Information for the public

Suspected acute respiratory infection: the care you should expect

An acute respiratory infection (ARI) is an illness that starts suddenly and can last for up to 3 weeks. It causes symptoms such as cough (which may be productive), sore throat, shortness of breath, wheezing and chest discomfort or pain. However, other illnesses and conditions may cause similar symptoms.

Many ARIs get better without medicines and can be safely managed at home. The NHS website has useful advice about how to manage the symptoms of ARI. It also has information about when to get help from your pharmacist, general practice or NHS 111 and when to call 999. Your general practice may offer a remote or a face-to-face assessment.

We want this guideline to make a difference to people with suspected ARIs by making sure that: 

  • you are given appropriate self-care advice if your symptoms can be safely managed at home and are told how to seek medical help if you don’t start to feel better after a specified time or start to feel worse
  • you are offered a face-to-face assessment if an adequate assessment cannot be made remotely, a serious illness is suspected (symptoms of concern include shortness of breath and confusion that is new or increased) or you have an underlying condition that may be made worse by having an ARI
  • you are only given antibiotics if your healthcare practitioner is confident that they are needed
  • if you have been diagnosed with pneumonia following a face-to-face assessment, you and your healthcare practitioner discuss and agree the best place for you to be treated (this may be in hospital or at home, with support if needed)
  • your overall health, including any underlying long-term conditions or coexisting illnesses, is considered when decisions are made about treatment or referral for further assessment.

Making decisions together

Decisions about treatment and care are best when they are made together. Your healthcare practitioner should give you clear information, listen carefully to your needs, preferences and values and talk with you about your options.

If you need more support to understand the information you are given, tell your healthcare practitioner.

Read more about making decisions about your care.

To share an experience of care you have received, contact your local Healthwatch.

We wrote this guideline with people who have been affected by ARI and staff who treat and support them. All the decisions are based on the best research available.

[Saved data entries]
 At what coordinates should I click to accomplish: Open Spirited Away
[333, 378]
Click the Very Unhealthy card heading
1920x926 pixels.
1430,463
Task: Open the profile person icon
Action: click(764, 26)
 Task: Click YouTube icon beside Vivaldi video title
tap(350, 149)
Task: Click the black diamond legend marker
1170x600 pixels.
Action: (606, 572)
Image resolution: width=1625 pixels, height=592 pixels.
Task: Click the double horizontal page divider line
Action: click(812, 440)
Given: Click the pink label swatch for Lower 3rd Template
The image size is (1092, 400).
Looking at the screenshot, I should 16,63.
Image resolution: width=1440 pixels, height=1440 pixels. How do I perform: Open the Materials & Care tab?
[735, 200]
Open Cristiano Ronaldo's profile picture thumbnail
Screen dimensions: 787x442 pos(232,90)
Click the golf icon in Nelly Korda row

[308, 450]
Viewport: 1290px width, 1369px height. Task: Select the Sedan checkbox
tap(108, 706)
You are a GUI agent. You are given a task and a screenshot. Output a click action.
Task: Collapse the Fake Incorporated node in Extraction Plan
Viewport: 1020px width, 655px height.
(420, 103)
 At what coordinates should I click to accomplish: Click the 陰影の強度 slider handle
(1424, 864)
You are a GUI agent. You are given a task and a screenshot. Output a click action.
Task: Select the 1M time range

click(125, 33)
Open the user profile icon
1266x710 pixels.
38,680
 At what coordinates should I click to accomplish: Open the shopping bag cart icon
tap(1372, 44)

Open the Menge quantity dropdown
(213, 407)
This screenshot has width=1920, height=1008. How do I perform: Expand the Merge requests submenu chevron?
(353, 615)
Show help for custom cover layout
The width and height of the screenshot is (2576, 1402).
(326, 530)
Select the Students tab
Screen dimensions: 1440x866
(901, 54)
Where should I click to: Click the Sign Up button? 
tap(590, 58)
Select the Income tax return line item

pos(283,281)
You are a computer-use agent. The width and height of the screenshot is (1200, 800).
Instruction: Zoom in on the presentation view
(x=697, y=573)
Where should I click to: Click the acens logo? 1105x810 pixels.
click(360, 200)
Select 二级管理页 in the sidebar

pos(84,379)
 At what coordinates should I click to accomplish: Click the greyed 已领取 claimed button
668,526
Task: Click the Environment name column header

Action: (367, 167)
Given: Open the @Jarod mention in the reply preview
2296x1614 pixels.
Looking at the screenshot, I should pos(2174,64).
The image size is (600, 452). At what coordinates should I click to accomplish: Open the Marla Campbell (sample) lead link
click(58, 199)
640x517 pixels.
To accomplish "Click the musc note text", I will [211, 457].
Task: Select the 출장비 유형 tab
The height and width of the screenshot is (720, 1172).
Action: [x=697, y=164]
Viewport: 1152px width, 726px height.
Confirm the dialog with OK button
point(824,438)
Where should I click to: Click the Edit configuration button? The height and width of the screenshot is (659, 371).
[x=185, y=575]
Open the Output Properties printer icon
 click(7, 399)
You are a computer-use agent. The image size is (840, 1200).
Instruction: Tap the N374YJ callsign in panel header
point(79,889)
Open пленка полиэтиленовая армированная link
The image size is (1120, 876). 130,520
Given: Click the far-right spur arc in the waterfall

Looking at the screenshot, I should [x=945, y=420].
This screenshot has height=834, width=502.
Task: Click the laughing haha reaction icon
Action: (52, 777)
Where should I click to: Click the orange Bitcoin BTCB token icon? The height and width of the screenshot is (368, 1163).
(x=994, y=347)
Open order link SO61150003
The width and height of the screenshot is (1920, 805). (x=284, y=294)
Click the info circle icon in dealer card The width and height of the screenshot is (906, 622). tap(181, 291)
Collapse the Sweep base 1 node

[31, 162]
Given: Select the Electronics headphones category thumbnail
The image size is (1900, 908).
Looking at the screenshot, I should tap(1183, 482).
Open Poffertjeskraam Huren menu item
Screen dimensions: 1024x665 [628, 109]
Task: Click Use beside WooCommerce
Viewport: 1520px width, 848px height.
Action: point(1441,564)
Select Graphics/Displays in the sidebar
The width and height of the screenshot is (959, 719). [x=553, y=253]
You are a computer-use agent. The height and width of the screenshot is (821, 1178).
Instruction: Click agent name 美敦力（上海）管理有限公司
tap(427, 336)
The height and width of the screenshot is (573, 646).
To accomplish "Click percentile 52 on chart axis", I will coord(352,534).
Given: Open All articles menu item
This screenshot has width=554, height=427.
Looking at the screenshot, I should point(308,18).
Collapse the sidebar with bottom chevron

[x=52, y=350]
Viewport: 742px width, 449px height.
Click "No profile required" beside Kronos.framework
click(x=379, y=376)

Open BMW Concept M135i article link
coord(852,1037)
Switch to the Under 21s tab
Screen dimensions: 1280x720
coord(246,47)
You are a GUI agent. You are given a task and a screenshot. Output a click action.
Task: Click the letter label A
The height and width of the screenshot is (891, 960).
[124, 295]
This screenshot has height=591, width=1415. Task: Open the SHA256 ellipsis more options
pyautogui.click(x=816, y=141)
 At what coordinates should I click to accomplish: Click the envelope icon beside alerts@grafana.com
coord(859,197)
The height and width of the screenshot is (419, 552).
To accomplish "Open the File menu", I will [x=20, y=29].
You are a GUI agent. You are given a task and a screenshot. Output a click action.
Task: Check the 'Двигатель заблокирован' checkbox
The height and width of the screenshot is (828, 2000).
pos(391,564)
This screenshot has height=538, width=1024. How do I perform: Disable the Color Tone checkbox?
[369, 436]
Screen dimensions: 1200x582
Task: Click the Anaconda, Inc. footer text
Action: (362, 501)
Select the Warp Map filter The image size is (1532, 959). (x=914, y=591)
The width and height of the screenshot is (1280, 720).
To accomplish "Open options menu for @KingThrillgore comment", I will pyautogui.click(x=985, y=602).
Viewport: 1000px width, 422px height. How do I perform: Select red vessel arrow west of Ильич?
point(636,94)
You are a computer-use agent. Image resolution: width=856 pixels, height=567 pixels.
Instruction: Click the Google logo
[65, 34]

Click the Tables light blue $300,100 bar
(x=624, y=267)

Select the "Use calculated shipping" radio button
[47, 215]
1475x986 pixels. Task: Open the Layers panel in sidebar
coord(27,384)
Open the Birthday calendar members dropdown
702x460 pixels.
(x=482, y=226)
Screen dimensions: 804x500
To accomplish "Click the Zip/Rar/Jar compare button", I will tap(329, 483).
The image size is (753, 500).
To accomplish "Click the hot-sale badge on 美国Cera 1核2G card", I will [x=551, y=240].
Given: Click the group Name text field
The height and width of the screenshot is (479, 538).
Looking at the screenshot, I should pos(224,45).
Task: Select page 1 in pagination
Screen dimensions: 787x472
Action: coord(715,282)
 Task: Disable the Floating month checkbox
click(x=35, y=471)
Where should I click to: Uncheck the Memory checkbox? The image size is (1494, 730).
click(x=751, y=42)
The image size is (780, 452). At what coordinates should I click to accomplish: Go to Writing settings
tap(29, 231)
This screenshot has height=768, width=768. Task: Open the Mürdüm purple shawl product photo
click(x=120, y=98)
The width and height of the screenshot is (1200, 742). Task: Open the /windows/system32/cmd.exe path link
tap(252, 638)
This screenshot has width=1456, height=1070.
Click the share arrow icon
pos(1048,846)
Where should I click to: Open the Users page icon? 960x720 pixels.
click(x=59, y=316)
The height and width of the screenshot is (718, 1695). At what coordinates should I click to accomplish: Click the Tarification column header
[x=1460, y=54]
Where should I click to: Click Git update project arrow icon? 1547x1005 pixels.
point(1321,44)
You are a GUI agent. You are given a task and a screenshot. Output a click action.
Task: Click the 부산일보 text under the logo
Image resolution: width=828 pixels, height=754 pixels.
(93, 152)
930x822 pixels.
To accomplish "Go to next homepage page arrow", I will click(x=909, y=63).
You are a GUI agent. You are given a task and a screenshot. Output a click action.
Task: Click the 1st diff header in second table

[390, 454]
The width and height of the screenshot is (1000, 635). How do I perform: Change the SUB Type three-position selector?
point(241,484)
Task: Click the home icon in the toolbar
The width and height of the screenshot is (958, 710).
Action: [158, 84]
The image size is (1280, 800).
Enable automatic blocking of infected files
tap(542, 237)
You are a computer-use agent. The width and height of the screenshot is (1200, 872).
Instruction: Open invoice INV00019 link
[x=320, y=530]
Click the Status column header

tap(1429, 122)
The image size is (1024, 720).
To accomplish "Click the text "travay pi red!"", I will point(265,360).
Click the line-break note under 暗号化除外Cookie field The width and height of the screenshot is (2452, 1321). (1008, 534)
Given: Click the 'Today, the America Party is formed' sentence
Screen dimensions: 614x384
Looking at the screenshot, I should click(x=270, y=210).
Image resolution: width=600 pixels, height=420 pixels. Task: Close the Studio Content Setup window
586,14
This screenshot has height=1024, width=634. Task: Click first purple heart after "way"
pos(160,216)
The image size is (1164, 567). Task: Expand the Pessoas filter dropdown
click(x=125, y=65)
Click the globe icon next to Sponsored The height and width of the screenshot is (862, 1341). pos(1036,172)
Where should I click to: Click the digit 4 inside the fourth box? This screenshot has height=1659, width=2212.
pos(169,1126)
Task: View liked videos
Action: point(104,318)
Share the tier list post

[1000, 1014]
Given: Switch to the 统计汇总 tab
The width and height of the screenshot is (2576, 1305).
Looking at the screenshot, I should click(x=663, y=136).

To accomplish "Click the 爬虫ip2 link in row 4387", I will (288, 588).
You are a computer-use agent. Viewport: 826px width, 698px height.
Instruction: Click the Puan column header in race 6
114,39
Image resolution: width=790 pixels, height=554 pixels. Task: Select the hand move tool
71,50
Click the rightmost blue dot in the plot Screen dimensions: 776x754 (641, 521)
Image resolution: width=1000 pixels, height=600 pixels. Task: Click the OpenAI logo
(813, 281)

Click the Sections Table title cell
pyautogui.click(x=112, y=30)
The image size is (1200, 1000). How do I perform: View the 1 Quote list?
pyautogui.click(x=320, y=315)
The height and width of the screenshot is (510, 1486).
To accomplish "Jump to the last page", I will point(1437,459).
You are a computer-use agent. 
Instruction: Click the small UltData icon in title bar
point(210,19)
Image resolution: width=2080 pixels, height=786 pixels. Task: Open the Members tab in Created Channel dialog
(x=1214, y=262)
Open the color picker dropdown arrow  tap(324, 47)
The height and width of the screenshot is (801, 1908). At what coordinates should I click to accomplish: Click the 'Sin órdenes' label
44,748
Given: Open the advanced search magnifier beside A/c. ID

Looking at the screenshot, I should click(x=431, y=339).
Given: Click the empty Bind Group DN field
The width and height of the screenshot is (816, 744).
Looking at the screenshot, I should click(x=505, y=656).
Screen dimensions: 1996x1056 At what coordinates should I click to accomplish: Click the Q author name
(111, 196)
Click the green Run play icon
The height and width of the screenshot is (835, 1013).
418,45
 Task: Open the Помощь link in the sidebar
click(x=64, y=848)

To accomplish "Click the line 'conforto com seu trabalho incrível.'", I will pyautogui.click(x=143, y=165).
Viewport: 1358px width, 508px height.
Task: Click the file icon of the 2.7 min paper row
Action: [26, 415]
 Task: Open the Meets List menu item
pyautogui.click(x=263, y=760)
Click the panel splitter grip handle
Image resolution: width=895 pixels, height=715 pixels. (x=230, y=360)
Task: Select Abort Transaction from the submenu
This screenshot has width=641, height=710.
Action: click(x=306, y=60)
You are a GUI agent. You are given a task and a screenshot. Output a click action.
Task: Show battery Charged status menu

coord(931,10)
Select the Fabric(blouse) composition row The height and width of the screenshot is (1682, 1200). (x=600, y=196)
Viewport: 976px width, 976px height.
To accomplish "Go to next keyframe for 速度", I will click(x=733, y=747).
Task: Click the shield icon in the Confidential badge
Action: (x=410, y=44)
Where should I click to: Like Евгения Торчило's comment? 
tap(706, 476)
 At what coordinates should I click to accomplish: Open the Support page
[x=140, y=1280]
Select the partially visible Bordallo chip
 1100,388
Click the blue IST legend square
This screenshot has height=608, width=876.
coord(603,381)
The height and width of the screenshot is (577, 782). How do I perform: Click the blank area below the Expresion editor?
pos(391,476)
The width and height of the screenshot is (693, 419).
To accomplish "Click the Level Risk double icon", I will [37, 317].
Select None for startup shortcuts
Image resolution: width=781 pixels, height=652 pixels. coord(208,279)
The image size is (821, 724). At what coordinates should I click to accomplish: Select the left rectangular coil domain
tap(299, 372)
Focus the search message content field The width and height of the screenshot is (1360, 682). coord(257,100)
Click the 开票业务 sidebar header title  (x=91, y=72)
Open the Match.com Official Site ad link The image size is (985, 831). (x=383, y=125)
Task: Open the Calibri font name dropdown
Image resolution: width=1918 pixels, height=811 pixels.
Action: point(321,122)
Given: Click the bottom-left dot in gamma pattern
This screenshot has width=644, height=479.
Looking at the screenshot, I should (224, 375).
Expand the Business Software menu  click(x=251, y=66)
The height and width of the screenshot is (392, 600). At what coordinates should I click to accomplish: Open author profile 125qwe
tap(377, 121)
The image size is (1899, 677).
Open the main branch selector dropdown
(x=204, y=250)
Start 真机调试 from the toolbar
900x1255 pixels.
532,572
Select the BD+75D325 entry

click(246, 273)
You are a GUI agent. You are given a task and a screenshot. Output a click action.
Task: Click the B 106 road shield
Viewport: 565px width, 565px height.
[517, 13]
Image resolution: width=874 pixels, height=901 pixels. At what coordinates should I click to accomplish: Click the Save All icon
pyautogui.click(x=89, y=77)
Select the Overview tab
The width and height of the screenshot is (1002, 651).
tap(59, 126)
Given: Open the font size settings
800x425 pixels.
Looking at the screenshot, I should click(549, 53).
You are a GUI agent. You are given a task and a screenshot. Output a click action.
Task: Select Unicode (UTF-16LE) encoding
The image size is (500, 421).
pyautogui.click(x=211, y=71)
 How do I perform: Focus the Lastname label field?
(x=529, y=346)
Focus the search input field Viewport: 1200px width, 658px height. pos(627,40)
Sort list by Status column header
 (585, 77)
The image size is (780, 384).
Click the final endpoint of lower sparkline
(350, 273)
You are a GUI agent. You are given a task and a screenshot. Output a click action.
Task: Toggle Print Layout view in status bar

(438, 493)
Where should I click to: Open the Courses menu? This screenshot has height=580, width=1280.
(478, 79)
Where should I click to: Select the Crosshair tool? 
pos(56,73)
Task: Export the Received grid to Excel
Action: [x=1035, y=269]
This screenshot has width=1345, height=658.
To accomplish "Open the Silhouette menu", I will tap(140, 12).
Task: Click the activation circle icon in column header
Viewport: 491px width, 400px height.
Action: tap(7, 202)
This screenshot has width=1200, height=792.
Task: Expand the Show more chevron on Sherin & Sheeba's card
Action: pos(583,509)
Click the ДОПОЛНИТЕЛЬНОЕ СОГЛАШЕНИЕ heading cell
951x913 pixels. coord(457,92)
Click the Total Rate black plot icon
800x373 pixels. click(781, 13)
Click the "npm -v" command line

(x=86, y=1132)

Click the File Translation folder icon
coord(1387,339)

## DIRECTIONS FOR THIS TASK
In two sentences, sum up the public information on suspected acute respiratory infection.

## FINISHED EXERCISE
An acute respiratory infection (ARI) starts suddenly, can last up to 3 weeks and causes symptoms such as cough, sore throat and shortness of breath, and many ARIs get better without medicines and can be safely managed at home. The guideline aims to make sure people get suitable self-care advice, a face-to-face assessment when needed and antibiotics only when their healthcare practitioner is confident they are needed, with decisions about treatment made together.